To pick this metaphor to death, I think that the museum curator's role is more akin to the Mathcamp Academic Coordinator's role. As for choice of subject matter and how to highlight it, let's take Rembrandt's
Anatomy Lesson as an example. Rembrandt noticed that the anatomy lesson would be an interesting thing to document, so he chose to paint it. He could have painted like a photographer recording an event, but instead he highlighted various faces in the painting and receded other items into the background. The painting would be less powerful if it had been done like a photograph because irrelevant details would have distracted the viewer from the rest of the composition.
I think the teacher is more like Yo Yo Ma, masterfully performing J.S. Bach's pieces
What distinguishes a genius cellist like Yo Yo Ma and a great teacher is audience expectation. If I go to a Yo Yo Ma concert, I expect a transcendent artistic experience that mesmerizes me and makes me think, "Life is good." If I go to a phenomenal lesson by a great teacher, I also expect transcendence but I also expect to learn. The goal of a teacher is not exclusively to captivate the audience. I would say that the teacher-as-performer focuses on delivery, but that no matter how captivating and entertaining his audience found him, I would not consider him a teacher-as-artist unless he transferred some mathematical knowledge to his students.
I think that the best teachers combine performance (to captivate the audience),
knowledge (so they can interact intellectually with the audience), and artistry (organizing the matter in such a way that it looks both beautiful and clear).
One of the best math instructors I've had has published many textbooks, but is the first to point out that his only original research was his Ph.D. thesis.
Yes, but I like to think that lessons can be original. For example, Sam Vandervelde (of the Mandlebrot competition) recently wrote up a series of lessons plans for an MSRI publication. One of them includes a way to teach Euler characteristic through a game. Clearly, Sam was not the first to discover the topological invariant, but he may be the first to teach it in that particular way, and this required what I would consider artistry.
In my original post, I had cited Dorenburg and Page, who place transcendental experiences squarely in the realm of the artist, as opposed to that of the craftsman.
But then you point out, and I fully agree, that a Yo Yo Ma concert or a terrific math class is also transcendental. Certainly it's not just the Bach or the mathematics that's transcending: the same piece played by someone not Yo Yo Ma would not affect me as much.
Is learning really distinct from being transcended? And is the art of helping someone learn (or even creating a new mathematician) really inseparable from the art of creating new mathematics?

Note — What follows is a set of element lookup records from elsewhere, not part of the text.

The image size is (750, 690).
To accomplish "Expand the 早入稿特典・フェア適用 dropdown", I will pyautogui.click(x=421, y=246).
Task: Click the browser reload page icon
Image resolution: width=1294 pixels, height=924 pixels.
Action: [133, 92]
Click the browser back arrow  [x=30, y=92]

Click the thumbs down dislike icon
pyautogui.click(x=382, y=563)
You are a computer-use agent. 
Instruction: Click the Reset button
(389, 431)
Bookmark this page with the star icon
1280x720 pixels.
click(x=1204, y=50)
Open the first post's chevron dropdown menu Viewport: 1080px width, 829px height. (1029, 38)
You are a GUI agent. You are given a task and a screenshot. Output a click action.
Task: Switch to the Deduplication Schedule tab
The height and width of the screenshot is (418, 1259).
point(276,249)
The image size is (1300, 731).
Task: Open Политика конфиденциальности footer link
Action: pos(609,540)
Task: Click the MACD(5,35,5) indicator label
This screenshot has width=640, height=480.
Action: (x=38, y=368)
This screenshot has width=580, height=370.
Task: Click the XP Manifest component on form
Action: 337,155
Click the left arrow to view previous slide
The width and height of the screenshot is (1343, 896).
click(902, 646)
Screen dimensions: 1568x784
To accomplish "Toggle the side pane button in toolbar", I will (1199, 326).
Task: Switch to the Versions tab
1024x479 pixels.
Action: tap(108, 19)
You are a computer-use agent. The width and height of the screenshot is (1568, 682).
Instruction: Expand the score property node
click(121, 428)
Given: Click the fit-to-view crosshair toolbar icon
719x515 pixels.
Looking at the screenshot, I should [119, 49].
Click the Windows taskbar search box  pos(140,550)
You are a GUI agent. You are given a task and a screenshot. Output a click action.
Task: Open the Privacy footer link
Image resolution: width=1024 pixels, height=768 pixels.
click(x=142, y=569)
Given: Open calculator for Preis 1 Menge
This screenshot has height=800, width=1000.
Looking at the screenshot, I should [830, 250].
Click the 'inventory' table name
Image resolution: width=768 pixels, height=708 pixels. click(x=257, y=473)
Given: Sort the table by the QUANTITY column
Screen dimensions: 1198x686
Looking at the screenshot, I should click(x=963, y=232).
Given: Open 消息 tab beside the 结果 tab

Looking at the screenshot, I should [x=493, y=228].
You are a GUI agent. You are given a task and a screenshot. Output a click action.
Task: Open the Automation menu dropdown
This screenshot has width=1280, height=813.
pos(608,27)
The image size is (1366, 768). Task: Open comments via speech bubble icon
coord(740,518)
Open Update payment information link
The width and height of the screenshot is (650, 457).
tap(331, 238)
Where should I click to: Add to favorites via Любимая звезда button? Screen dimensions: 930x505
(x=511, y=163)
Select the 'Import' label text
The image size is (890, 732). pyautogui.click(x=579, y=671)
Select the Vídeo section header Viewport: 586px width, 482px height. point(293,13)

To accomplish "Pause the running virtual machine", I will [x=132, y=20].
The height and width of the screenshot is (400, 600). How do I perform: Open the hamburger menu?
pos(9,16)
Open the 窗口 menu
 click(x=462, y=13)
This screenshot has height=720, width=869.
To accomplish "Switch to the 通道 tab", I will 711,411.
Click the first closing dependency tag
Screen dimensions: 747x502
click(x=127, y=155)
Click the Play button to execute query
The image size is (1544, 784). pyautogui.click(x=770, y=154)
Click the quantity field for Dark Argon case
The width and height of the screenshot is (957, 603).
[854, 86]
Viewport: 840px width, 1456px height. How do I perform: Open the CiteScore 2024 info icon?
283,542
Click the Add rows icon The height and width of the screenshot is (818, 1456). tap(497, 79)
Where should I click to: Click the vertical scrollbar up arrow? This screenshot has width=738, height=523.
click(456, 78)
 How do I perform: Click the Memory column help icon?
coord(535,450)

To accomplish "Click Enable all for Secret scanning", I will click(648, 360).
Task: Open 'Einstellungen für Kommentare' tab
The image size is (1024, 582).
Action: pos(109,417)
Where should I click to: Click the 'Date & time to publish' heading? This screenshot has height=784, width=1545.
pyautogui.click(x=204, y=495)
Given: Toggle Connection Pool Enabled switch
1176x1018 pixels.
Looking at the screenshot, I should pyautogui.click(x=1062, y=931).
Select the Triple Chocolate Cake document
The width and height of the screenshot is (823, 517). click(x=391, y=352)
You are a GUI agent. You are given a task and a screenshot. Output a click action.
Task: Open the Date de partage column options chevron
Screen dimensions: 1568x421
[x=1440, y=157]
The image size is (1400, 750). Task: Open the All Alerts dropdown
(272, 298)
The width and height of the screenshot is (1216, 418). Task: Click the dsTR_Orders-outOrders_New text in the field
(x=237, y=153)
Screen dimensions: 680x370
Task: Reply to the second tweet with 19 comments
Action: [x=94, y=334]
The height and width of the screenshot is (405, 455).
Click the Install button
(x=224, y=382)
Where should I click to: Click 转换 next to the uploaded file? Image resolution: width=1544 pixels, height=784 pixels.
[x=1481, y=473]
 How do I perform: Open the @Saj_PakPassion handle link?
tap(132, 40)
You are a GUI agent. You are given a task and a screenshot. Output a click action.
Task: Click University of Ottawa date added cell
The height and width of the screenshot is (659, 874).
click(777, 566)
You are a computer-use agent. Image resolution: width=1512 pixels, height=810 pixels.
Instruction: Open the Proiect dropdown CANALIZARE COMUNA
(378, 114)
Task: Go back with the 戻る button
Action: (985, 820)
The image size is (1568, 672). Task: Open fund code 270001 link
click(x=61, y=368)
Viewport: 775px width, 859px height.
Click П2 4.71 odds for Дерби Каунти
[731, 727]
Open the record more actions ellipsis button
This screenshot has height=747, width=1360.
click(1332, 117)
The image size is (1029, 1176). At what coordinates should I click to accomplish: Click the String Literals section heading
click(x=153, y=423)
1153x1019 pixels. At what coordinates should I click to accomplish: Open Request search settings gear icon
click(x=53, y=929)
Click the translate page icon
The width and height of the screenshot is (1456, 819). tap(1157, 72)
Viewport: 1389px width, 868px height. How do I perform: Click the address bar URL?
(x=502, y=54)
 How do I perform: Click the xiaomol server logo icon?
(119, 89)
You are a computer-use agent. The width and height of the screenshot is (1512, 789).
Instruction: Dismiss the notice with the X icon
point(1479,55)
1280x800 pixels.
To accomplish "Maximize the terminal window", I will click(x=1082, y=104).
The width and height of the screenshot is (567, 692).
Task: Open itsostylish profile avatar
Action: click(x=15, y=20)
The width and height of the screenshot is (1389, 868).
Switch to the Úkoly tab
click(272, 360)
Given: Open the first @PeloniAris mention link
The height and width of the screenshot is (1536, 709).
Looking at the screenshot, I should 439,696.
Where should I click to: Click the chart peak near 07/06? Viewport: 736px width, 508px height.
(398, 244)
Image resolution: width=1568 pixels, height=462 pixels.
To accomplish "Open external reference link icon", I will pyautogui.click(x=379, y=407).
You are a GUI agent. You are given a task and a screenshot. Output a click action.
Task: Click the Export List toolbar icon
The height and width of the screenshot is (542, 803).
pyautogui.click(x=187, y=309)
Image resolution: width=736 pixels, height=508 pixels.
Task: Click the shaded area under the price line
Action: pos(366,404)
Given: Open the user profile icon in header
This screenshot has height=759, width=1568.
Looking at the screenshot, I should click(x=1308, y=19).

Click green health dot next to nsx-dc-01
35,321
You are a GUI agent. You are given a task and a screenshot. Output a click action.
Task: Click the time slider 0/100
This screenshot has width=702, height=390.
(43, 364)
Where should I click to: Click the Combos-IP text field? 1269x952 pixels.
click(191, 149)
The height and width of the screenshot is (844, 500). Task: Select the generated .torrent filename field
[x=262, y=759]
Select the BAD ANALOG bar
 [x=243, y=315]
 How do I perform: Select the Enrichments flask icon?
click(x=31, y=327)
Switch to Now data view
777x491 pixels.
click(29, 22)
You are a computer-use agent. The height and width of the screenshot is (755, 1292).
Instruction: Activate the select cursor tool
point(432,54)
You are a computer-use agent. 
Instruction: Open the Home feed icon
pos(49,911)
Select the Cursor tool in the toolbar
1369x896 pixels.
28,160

We often recognize great mathematicians who are not great teachers, and great teachers who are not great mathematicians... or perhaps the greatest teachers (of mathematics) must also be great mathematicians, in a profound (but not research-based) way.
You've thought about these issues much more than I have, so I will trust your ideas. On the one hand, I'm arguing a position that's certainly more simplistic and biased than it should be. On the other hand, I do think that this trade/craft/art distinction is a powerful and useful one, that can shed light on the different modes that make up mathematical, or culinary or musical, practices and experiences.
Is learning really distinct from being transcended?
There's overlap, but ultimately they are different. An intellectual epiphany may feel transcendental, but not all transcendental moments are about learning. No matter how beautifully Pete Sampras serves, I will learn more about serving by going to a good tennis instructor than by watching ten-year-old Wimbledon finals.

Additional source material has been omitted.